Chris Todd's picture

Highways England seems to be pursuing a worrying trend of failing to involve local communities in decisions on new roads in any meaningful way.  

It's time to review their performance, and the flawed consultation requirements of the Planning Act 2008.

Four major recent consultations it has held, either had no choice at all, such as for a new A358 between Taunton and Southfields, or as for the A5036 Liverpool Port Access Road, had such a bad choice such as to be no choice at all.  Here local people were asked to choose between increasing traffic on an already heavily polluted corridor, or having their country park sliced in two, so what choice did they really have?  Such an appalling situation is a sad indictment of transport policy and delivery today.

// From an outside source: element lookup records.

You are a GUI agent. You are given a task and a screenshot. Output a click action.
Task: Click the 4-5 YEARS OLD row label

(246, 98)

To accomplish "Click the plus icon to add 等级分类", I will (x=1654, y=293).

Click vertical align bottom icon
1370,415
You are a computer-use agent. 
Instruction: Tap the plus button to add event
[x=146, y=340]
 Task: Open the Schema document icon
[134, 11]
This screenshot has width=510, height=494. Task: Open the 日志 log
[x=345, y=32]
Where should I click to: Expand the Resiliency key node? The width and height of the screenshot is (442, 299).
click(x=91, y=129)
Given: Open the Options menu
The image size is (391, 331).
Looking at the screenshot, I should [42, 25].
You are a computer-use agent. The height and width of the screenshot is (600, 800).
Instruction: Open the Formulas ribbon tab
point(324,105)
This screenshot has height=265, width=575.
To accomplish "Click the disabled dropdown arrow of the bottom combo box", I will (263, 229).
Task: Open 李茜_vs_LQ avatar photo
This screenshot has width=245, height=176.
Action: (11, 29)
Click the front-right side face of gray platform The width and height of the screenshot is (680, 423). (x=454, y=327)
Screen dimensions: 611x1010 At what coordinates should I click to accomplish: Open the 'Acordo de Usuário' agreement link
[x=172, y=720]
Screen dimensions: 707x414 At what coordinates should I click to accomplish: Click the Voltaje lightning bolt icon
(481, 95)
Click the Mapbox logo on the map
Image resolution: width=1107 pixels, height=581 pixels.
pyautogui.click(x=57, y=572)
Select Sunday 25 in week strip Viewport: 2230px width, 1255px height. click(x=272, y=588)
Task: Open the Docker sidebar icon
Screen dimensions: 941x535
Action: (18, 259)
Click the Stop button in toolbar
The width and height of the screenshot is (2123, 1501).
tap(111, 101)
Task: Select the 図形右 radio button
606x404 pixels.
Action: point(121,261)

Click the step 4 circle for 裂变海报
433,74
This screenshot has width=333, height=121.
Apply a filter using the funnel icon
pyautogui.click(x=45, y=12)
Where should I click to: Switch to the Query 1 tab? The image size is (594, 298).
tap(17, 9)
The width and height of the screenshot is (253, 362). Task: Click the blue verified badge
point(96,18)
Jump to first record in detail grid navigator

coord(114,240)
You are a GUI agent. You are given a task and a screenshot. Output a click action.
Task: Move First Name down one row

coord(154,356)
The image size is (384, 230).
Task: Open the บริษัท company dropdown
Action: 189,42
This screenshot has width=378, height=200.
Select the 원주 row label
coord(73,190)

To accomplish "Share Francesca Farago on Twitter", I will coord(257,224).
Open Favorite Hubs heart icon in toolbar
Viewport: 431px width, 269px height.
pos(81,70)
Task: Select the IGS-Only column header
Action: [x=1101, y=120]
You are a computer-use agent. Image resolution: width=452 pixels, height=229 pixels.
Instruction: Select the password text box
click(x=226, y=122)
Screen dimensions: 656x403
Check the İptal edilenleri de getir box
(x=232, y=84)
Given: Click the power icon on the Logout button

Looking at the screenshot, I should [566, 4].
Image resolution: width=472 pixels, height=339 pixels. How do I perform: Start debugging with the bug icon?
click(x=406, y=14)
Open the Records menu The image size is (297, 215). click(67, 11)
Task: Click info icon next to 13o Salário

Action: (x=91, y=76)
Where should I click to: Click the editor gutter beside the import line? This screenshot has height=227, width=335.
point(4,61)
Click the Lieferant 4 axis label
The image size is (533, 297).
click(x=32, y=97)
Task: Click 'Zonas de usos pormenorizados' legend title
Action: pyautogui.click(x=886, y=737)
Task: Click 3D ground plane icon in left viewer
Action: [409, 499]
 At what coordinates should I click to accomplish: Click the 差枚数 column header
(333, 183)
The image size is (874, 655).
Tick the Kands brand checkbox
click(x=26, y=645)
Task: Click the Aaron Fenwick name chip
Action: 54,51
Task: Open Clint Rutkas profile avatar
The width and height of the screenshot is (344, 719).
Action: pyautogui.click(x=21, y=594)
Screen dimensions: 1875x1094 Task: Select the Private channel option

Even when there is apparently some form of choice, Highways England presents the options in such a way as to effectively rule out people choosing anything other than Highways England’s preference.  This was done with the Lower Thames Crossing, where it presented its preference for a new crossing east of Gravesend and gave people the ability to tweak the alignment of the route north and south of the river, but not an option to question the location of the crossing.  However, when challenged by some, it said that the option of a new crossing at Dartford was still on the table.  The trouble is without all ‘options’ being placed on an equal footing in the consultation documents they are not going to be seen as options by most people.  This is the most cynical manipulation of public opinion.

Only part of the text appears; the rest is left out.